- _Assigned task_: Line by line, copy the data below exactly.

[Stored items]
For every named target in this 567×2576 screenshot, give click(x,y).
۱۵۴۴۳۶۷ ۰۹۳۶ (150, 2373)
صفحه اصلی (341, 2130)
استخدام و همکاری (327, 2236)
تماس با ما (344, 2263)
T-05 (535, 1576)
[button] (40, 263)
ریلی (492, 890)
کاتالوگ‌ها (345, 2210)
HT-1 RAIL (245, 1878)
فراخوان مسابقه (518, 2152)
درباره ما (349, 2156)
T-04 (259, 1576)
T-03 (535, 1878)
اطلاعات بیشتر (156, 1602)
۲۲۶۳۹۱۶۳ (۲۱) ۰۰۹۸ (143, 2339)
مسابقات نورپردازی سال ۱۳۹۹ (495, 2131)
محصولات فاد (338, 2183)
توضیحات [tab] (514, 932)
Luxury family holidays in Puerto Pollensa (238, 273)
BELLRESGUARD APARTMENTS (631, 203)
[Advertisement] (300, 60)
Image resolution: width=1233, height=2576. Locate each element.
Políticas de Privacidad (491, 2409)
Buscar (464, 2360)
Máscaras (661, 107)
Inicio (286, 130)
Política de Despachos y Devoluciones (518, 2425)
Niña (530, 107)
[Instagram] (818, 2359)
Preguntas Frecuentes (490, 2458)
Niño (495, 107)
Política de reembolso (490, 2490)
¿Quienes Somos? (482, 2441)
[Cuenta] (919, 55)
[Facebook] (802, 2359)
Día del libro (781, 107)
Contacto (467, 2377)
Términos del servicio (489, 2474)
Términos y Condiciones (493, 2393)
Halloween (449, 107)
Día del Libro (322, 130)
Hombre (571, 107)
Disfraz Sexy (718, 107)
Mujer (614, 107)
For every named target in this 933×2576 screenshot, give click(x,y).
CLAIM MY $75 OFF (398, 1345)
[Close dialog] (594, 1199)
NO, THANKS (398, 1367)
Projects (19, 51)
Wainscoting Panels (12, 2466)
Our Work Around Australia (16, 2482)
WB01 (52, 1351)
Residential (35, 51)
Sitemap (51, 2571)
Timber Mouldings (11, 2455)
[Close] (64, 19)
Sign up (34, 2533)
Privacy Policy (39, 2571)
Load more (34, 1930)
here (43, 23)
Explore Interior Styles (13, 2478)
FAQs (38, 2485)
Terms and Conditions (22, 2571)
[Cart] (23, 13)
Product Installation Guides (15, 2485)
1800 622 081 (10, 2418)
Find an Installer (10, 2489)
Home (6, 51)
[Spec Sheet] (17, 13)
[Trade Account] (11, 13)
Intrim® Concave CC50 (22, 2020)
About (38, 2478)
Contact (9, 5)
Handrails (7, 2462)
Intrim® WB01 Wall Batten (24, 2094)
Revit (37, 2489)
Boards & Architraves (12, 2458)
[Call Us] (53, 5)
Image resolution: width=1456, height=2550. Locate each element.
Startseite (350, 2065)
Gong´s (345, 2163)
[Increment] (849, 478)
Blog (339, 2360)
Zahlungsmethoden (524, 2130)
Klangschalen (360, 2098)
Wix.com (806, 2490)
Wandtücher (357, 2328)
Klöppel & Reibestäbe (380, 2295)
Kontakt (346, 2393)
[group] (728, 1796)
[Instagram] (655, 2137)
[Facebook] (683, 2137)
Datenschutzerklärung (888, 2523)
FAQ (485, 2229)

- _Solution below_:
For every named target in this 567×2576 screenshot, give click(x,y).
۱۵۴۴۳۶۷ ۰۹۳۶ (150, 2373)
صفحه اصلی (341, 2130)
استخدام و همکاری (327, 2236)
تماس با ما (344, 2263)
T-05 (535, 1576)
[button] (40, 263)
ریلی (492, 890)
کاتالوگ‌ها (345, 2210)
HT-1 RAIL (245, 1878)
فراخوان مسابقه (518, 2152)
درباره ما (349, 2156)
T-04 (259, 1576)
T-03 (535, 1878)
اطلاعات بیشتر (156, 1602)
۲۲۶۳۹۱۶۳ (۲۱) ۰۰۹۸ (143, 2339)
مسابقات نورپردازی سال ۱۳۹۹ (495, 2131)
محصولات فاد (338, 2183)
توضیحات [tab] (514, 932)
Luxury family holidays in Puerto Pollensa (238, 273)
BELLRESGUARD APARTMENTS (631, 203)
[Advertisement] (300, 60)
Image resolution: width=1233, height=2576. Locate each element.
Políticas de Privacidad (491, 2409)
Buscar (464, 2360)
Máscaras (661, 107)
Inicio (286, 130)
Política de Despachos y Devoluciones (518, 2425)
Niña (530, 107)
[Instagram] (818, 2359)
Preguntas Frecuentes (490, 2458)
Niño (495, 107)
Política de reembolso (490, 2490)
¿Quienes Somos? (482, 2441)
[Cuenta] (919, 55)
[Facebook] (802, 2359)
Día del libro (781, 107)
Contacto (467, 2377)
Términos del servicio (489, 2474)
Términos y Condiciones (493, 2393)
Halloween (449, 107)
Día del Libro (322, 130)
Hombre (571, 107)
Disfraz Sexy (718, 107)
Mujer (614, 107)
For every named target in this 933×2576 screenshot, give click(x,y).
CLAIM MY $75 OFF (398, 1345)
[Close dialog] (594, 1199)
NO, THANKS (398, 1367)
Projects (19, 51)
Wainscoting Panels (12, 2466)
Our Work Around Australia (16, 2482)
WB01 (52, 1351)
Residential (35, 51)
Sitemap (51, 2571)
Timber Mouldings (11, 2455)
[Close] (64, 19)
Sign up (34, 2533)
Privacy Policy (39, 2571)
Load more (34, 1930)
here (43, 23)
Explore Interior Styles (13, 2478)
FAQs (38, 2485)
Terms and Conditions (22, 2571)
[Cart] (23, 13)
Product Installation Guides (15, 2485)
1800 622 081 (10, 2418)
Find an Installer (10, 2489)
Home (6, 51)
[Spec Sheet] (17, 13)
[Trade Account] (11, 13)
Intrim® Concave CC50 (22, 2020)
About (38, 2478)
Contact (9, 5)
Handrails (7, 2462)
Intrim® WB01 Wall Batten (24, 2094)
Revit (37, 2489)
Boards & Architraves (12, 2458)
[Call Us] (53, 5)
Image resolution: width=1456, height=2550. Locate each element.
Startseite (350, 2065)
Gong´s (345, 2163)
[Increment] (849, 478)
Blog (339, 2360)
Zahlungsmethoden (524, 2130)
Klangschalen (360, 2098)
Wix.com (806, 2490)
Wandtücher (357, 2328)
Klöppel & Reibestäbe (380, 2295)
Kontakt (346, 2393)
[group] (728, 1796)
[Instagram] (655, 2137)
[Facebook] (683, 2137)
Datenschutzerklärung (888, 2523)
FAQ (485, 2229)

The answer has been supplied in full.